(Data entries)
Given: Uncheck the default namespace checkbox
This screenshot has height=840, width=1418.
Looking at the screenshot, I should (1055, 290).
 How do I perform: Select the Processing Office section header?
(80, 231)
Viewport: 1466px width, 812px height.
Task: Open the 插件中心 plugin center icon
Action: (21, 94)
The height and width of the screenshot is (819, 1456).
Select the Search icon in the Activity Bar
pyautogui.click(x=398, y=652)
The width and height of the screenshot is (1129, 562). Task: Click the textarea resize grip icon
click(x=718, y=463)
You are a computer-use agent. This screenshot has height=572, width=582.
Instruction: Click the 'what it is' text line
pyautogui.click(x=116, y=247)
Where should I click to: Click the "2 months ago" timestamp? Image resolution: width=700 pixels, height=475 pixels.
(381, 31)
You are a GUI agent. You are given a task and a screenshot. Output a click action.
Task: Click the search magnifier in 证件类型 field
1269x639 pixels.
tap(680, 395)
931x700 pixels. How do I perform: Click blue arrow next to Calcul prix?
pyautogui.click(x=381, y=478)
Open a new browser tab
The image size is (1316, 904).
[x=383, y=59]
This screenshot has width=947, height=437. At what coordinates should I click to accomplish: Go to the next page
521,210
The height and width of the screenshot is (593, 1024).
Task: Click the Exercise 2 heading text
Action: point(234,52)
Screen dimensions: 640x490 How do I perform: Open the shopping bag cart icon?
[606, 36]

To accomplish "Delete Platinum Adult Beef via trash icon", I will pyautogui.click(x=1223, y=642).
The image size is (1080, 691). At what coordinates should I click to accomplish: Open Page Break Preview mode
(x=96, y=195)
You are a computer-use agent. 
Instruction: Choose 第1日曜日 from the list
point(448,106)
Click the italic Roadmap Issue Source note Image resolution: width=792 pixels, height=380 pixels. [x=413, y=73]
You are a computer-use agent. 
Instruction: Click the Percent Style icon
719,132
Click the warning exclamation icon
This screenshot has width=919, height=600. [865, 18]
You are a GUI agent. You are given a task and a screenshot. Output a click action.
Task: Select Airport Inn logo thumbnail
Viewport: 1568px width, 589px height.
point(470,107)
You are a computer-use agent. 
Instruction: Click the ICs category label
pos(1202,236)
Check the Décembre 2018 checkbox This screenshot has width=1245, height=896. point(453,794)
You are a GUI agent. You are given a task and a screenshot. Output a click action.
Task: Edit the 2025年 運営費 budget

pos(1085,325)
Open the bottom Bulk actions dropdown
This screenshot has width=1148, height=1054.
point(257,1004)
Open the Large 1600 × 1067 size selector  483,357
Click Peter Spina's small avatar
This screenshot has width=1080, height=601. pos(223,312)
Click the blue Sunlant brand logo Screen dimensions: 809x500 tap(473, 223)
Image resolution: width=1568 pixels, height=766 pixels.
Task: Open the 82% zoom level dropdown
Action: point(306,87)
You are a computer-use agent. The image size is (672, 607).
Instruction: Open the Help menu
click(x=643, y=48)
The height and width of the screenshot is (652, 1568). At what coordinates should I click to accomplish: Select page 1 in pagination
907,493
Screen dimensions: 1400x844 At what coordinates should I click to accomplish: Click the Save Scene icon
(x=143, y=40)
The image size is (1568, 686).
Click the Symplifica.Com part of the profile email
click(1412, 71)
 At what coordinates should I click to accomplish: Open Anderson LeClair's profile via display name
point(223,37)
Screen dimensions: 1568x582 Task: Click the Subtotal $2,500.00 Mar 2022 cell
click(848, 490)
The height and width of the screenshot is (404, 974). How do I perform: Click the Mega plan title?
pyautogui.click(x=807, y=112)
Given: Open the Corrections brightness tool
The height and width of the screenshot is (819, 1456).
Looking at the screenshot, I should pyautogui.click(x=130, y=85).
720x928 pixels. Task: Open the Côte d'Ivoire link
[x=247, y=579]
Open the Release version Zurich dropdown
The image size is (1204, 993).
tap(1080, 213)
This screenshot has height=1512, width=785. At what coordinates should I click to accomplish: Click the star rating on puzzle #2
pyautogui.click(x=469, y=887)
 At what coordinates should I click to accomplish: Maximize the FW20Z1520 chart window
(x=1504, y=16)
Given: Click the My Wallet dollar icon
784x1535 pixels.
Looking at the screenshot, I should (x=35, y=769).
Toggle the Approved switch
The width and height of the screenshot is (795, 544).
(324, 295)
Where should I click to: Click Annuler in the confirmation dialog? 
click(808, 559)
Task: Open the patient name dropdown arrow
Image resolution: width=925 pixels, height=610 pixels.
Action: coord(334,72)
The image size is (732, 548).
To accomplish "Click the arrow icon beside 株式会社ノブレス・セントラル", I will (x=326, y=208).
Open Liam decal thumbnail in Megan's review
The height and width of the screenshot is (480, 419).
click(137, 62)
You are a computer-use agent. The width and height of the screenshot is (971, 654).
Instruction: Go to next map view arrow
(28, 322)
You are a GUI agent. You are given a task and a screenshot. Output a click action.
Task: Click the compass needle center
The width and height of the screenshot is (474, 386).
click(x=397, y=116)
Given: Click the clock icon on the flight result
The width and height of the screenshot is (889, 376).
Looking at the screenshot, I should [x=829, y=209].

* [Direction] Reproduce every one of the lines above word for word, with no changes.

* [Task response]
Given: Uncheck the default namespace checkbox
This screenshot has height=840, width=1418.
Looking at the screenshot, I should (1055, 290).
 How do I perform: Select the Processing Office section header?
(80, 231)
Viewport: 1466px width, 812px height.
Task: Open the 插件中心 plugin center icon
Action: (21, 94)
The height and width of the screenshot is (819, 1456).
Select the Search icon in the Activity Bar
pyautogui.click(x=398, y=652)
The width and height of the screenshot is (1129, 562). Task: Click the textarea resize grip icon
click(x=718, y=463)
You are a computer-use agent. This screenshot has height=572, width=582.
Instruction: Click the 'what it is' text line
pyautogui.click(x=116, y=247)
Where should I click to: Click the "2 months ago" timestamp? Image resolution: width=700 pixels, height=475 pixels.
(381, 31)
You are a GUI agent. You are given a task and a screenshot. Output a click action.
Task: Click the search magnifier in 证件类型 field
1269x639 pixels.
tap(680, 395)
931x700 pixels. How do I perform: Click blue arrow next to Calcul prix?
pyautogui.click(x=381, y=478)
Open a new browser tab
The image size is (1316, 904).
[x=383, y=59]
This screenshot has width=947, height=437. At what coordinates should I click to accomplish: Go to the next page
521,210
The height and width of the screenshot is (593, 1024).
Task: Click the Exercise 2 heading text
Action: point(234,52)
Screen dimensions: 640x490 How do I perform: Open the shopping bag cart icon?
[606, 36]

To accomplish "Delete Platinum Adult Beef via trash icon", I will pyautogui.click(x=1223, y=642).
The image size is (1080, 691). At what coordinates should I click to accomplish: Open Page Break Preview mode
(x=96, y=195)
You are a computer-use agent. 
Instruction: Choose 第1日曜日 from the list
point(448,106)
Click the italic Roadmap Issue Source note Image resolution: width=792 pixels, height=380 pixels. [x=413, y=73]
You are a computer-use agent. 
Instruction: Click the Percent Style icon
719,132
Click the warning exclamation icon
This screenshot has width=919, height=600. [865, 18]
You are a GUI agent. You are given a task and a screenshot. Output a click action.
Task: Select Airport Inn logo thumbnail
Viewport: 1568px width, 589px height.
point(470,107)
You are a computer-use agent. 
Instruction: Click the ICs category label
pos(1202,236)
Check the Décembre 2018 checkbox This screenshot has width=1245, height=896. point(453,794)
You are a GUI agent. You are given a task and a screenshot. Output a click action.
Task: Edit the 2025年 運営費 budget

pos(1085,325)
Open the bottom Bulk actions dropdown
This screenshot has width=1148, height=1054.
point(257,1004)
Open the Large 1600 × 1067 size selector  483,357
Click Peter Spina's small avatar
This screenshot has width=1080, height=601. pos(223,312)
Click the blue Sunlant brand logo Screen dimensions: 809x500 tap(473, 223)
Image resolution: width=1568 pixels, height=766 pixels.
Task: Open the 82% zoom level dropdown
Action: point(306,87)
You are a computer-use agent. The image size is (672, 607).
Instruction: Open the Help menu
click(x=643, y=48)
The height and width of the screenshot is (652, 1568). At what coordinates should I click to accomplish: Select page 1 in pagination
907,493
Screen dimensions: 1400x844 At what coordinates should I click to accomplish: Click the Save Scene icon
(x=143, y=40)
The image size is (1568, 686).
Click the Symplifica.Com part of the profile email
click(1412, 71)
 At what coordinates should I click to accomplish: Open Anderson LeClair's profile via display name
point(223,37)
Screen dimensions: 1568x582 Task: Click the Subtotal $2,500.00 Mar 2022 cell
click(848, 490)
The height and width of the screenshot is (404, 974). How do I perform: Click the Mega plan title?
pyautogui.click(x=807, y=112)
Given: Open the Corrections brightness tool
The height and width of the screenshot is (819, 1456).
Looking at the screenshot, I should pyautogui.click(x=130, y=85).
720x928 pixels. Task: Open the Côte d'Ivoire link
[x=247, y=579]
Open the Release version Zurich dropdown
The image size is (1204, 993).
tap(1080, 213)
This screenshot has height=1512, width=785. At what coordinates should I click to accomplish: Click the star rating on puzzle #2
pyautogui.click(x=469, y=887)
 At what coordinates should I click to accomplish: Maximize the FW20Z1520 chart window
(x=1504, y=16)
Given: Click the My Wallet dollar icon
784x1535 pixels.
Looking at the screenshot, I should (x=35, y=769).
Toggle the Approved switch
The width and height of the screenshot is (795, 544).
(324, 295)
Where should I click to: Click Annuler in the confirmation dialog? 
click(808, 559)
Task: Open the patient name dropdown arrow
Image resolution: width=925 pixels, height=610 pixels.
Action: coord(334,72)
The image size is (732, 548).
To accomplish "Click the arrow icon beside 株式会社ノブレス・セントラル", I will (x=326, y=208).
Open Liam decal thumbnail in Megan's review
The height and width of the screenshot is (480, 419).
click(137, 62)
You are a computer-use agent. The width and height of the screenshot is (971, 654).
Instruction: Go to next map view arrow
(28, 322)
You are a GUI agent. You are given a task and a screenshot. Output a click action.
Task: Click the compass needle center
The width and height of the screenshot is (474, 386).
click(x=397, y=116)
Given: Click the clock icon on the flight result
The width and height of the screenshot is (889, 376).
Looking at the screenshot, I should [x=829, y=209].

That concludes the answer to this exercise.